The first week in, and I'm already hearing about students sharing information they hear about in this class outside of this class. Frustration sets in. Five days in, a discussion behind us about how we can't share what we hear in class, and apparently it's been ignored. Hopefully "five days in" just means this was a careless slip, a "oh, I didn't realize THAT'S what you were talking about"-kind of mistake.
If someone wasn't here on a day something interesting is read, the absent person misses out. That's the point of being here--you don't miss out on what goes on in class. But unless YOU specifically wrote whatever was interesting/personal, you don't get to tell people what happened. You aren't the messengers for other people in this class. You don't get to take someone else's story and share it with anyone else. You don't get to say, "so-and-so said this" to anyone else. That's gossip. That's drama. That's how this class will fall apart. That's how this class will ruin itself.
I'm serious. First of all, if no names are said in a writing, don't assume you know who someone is talking about. Assumptions are ridiculous and most often wrong. That's the best way to spread bad blood and chaos. Secondly, these are other people's stories, not yours. You aren't in charge of others' stories, you don't own the right to spread their story. It's THEIR story. If they want it shared, they'll share it. But people in this class share for THIS class only, and, even then, for the people who were there on that day.

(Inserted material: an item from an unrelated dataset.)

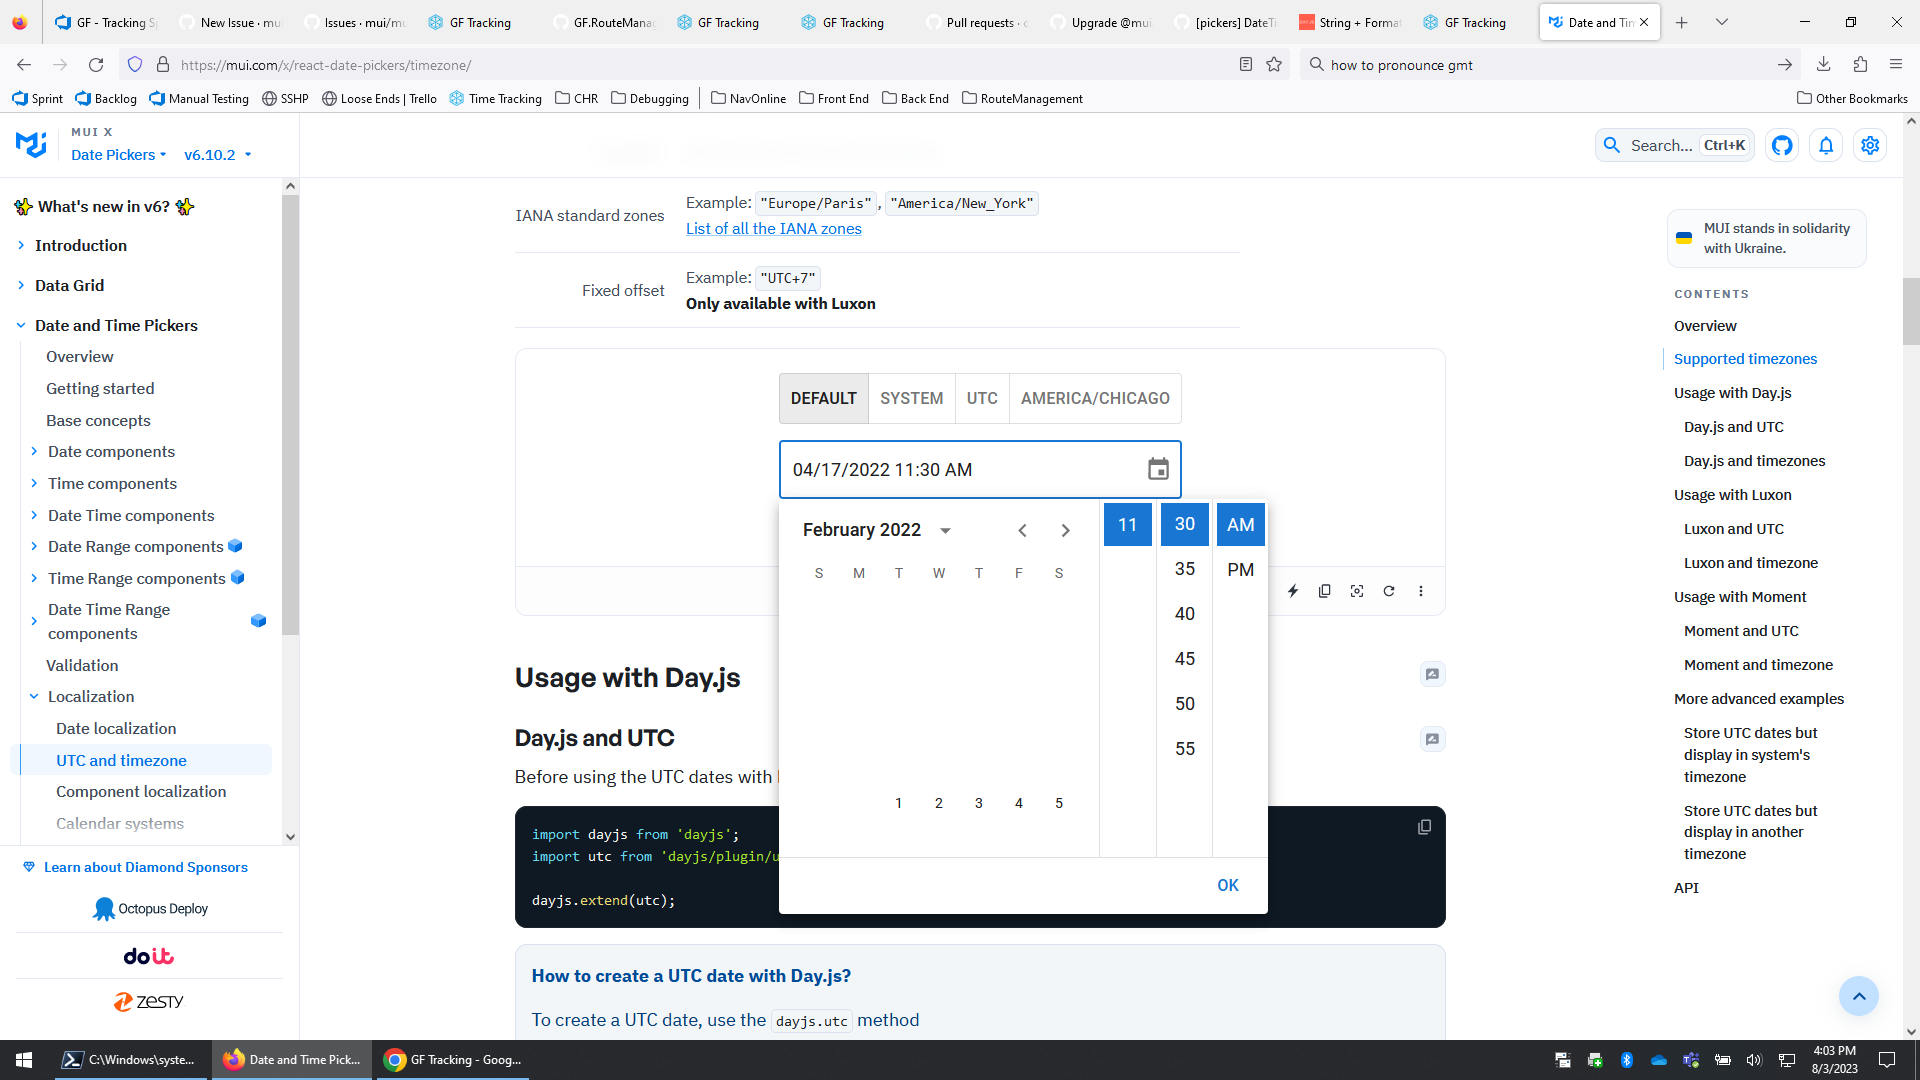Switch the time picker to PM

[1240, 570]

This incident is hopefully just a hurdle, a mis-step. But I'm disappointed to hear already that someone assumed a journal was written about someone (it wasn't), then told that person, who then wrote about being written about, which came back to the original writer, and everyone was hurt when no one needed to be.
Sound confusing? It is. Gossip is a vicious circle, and rumors are twisting trenches of disgusting warfare. We're better than this.